Inspired by real-world engineering teams, this workflow splits the process into an Initializer Agent and a Coding Agent working incrementally.

Phase 1: The Initializer Agent

The first agent session focuses solely on setting up the environment and documentation. It does not write application code yet. It creates the following:

  • **CLAUDE.md**: A project overview file containing architecture, tech stack, and commands.
  • **init.sh**: A script to initialize the dev server.
  • **features_list.json**: A JSON file listing every feature and its testing steps.
    • Note: JSON is used instead of Markdown because models are less likely to corrupt the structure.
    • All features start with "passes": false.
  • **claude-progress.md**: A file to track what agents have done.
  • Tooling Setup: Installs tools like Puppeteer so the agent can browse the local host and visually test the app (since it can’t “see” the browser otherwise).
  • Initial Git Commit: Commits the scaffolding to create a baseline.
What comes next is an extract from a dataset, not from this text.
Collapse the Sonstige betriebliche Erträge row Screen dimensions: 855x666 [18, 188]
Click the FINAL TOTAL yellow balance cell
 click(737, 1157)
Phase 2: The Coding Agent (Incremental Loop)

The second agent picks up where the first left off, but follows a strict loop to manage context:

  1. Read State: The agent reads the Git logs and the progress files to understand the project state (rather than relying on chat history).
  2. Implement Single Feature: It selects the highest priority feature from features_list.json.
  3. Test: It uses Puppeteer to verify the feature works end-to-end.
  4. Update Documentation:
    • Updates features_list.json (sets "passes": true).
    • Updates claude-progress.md with the completed task.
  5. Git Commit: It commits the changes with a descriptive message.
    • Critical: By committing continuously, the “Save State” is in the Git history, not the AI’s context window.
  6. Repeat: The process repeats for the next feature.

🔑 Key Advantages

  • Resumability: Because the state is stored in Git and files (not the chat), if the session crashes or compacts, a new agent can run git log and cat claude-progress.md to pick up exactly where the previous one stopped.
  • Testing Compliance: The workflow forces the agent to mark tests as “failed” initially, preventing it from lying about completion without running Puppeteer tests.
  • Context Efficiency: By focusing on one feature at a time, the context usage remains low (e.g., 84% usage after many features) compared to other methods like BMAD which might hit limits faster.

🆚 Comparison to BMAD Method

While similar to the BMAD (Breakthrough Method for Agile Development) workflow, this specific Claude workflow is:

  • Integrated: Context utilization is more efficient.
  • Git-Centric: Relies heavily on Git logs for memory rather than just file summaries.
  • Simpler: Does not require calling agents separately; it creates a natural loop.